The Darkest Minds (The Darkest Minds #1)(87)



“Did I what?”

“Did you ever get inside our heads?” he finished. The way he asked reminded me of the way a kid would ask for the end of a bedtime story. Eager. Surprising—in all of my nightmares about them finding out the truth, I had pictured Chubs taking it the worst.

“Of course she’s in our heads,” Liam said, his arms straining to open the can’s lid. “Ruby is one of us now.”

“That’s not what I meant,” Chubs huffed. “I just want to know how it works. I’ve never met an Orange before. We didn’t have any at Caledonia.”

“That’s probably because the government erased them all,” I said, dropping my hands in my lap. “That’s what happened to them at Thurmond.”

Liam looked up, alarmed. “What do you mean?”

“For the first two or three years I was there, we had every kind of color, even Red and Orange,” I said. “But…no one really knows why or how it happened. Some people thought they were taken away because of all the trouble they caused, but there were rumors they were being moved to a new camp where they could do more testing on them. We just woke up one morning and the Reds, Oranges, and Yellows were gone.” And it was just as terrifying for me to think about now as it was then.

“What about you, though?” Chubs asked. “How did you avoid getting bused?”

“I pretended to be Green from the start,” I said. “I saw how scared the PSFs were of the Oranges, and I messed with the scientist who was running the classifying test.” It was a struggle to push the rest of the words out. “Those kids were…they were so messed up, you know? Maybe they were like that before they got their abilities, or they hated themselves for having them, but they used to do terrible things.”

“Like what?” Chubs pressed.

Oh God, I couldn’t even talk about it. I physically could not speak. Not about the hundreds of mind games I watched them play on the PSFs. Nothing about the memory of having to scrub the floors of the Mess Hall after an Orange told a PSF to walk in and open fire on every other soldier he saw there. My stomach turned violently, and I could taste it, the metallic bitterness of blood. Smell it. I remembered how it felt to scrape it out from where it was packed painfully under my nails.

Chubs opened his mouth, but Liam held up a hand to shut him up.

“I just knew I needed to protect myself.”

And, truthfully, because I was scared of the Oranges, too. There was something wrong with them. With us. It was the constant chatter, the flood of everyone else’s feelings and thoughts, I think. Eventually you learned how to block some of it out, to build up a thin wall between your mind and others’, but not before everyone else’s poisonous thoughts were in there, staining your own. Some spent so long outside of their own heads that they couldn’t function right when they finally had to return their own.

“So now you see,” I said, finally, “what a mistake it was to let me stay.”

Zu was shaking her head, looking distraught at the suggestion. Chubs rubbed at his eyes, hiding his expression. Only Liam was willing to look me straight in the eye. And there was no disgust, or fear, or any of the thousand other ugly emotions he was entitled to; only understanding.

“Try to imagine where we’d be without you, darlin’,” he said, quietly, “and then maybe you’ll see just how lucky we got.”

TWENTY

THAT NIGHT, WE SLEPT IN THE VAN, each sprawled out on a seat. I let Zu have the rear seat, and stayed up front next to Liam. I felt uneasy in the silence, and sleep didn’t come easy, even when I called to it.

Sometime around five in morning, just as I was about to give into the fuzz covering my brain, I felt someone run a light finger down the back of my neck. I rolled over onto my other side, and Liam was there, half-awake.

“You were muttering to yourself,” he whispered. “You okay?”

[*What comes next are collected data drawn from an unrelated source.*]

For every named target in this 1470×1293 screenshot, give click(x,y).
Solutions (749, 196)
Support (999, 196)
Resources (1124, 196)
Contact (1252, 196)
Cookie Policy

I propped myself up on an elbow, wiping the sleep away from my eyes. The rain had condensed on the windows, covering the cracked windshield like a filmy overlay of lace. Every time a fat raindrop dislodged itself and went streaking down the glass, it was like a tear in the fabric.

Looking out into the forest was like searching someone’s dreams, disorienting and unsettling, but inside the van, everything was sharp. The lines of the reclining seats, the dashboard knobs—I could even read the tiny printed brand name on the buttons of Liam’s shirt.

In that light, I could see every bruise and cut on his face, some just beginning to heal, and others that had long-since scarred. But what held my attention wasn’t the bruise on his cheek—the same one I had given him a few days and lifetimes before—but the way his hair was standing almost straight up, curling around his ears and against his neck. The storm had turned its color to a darker shade of honey, but it didn’t lose any of its softness. It didn’t make me want to reach out and touch it any less.

“What?” he whispered. “What are you smiling about?”

My fingers brushed against his hair, trying to smooth it down. I realized what I was doing a full minute after Liam had closed his eyes and leaned into my touch. Embarrassment flared up in my chest, but he grabbed my hand before I could pull back and tucked it under his chin.

“Nope,” he whispered, when I tried to tug it away. “Mine now.”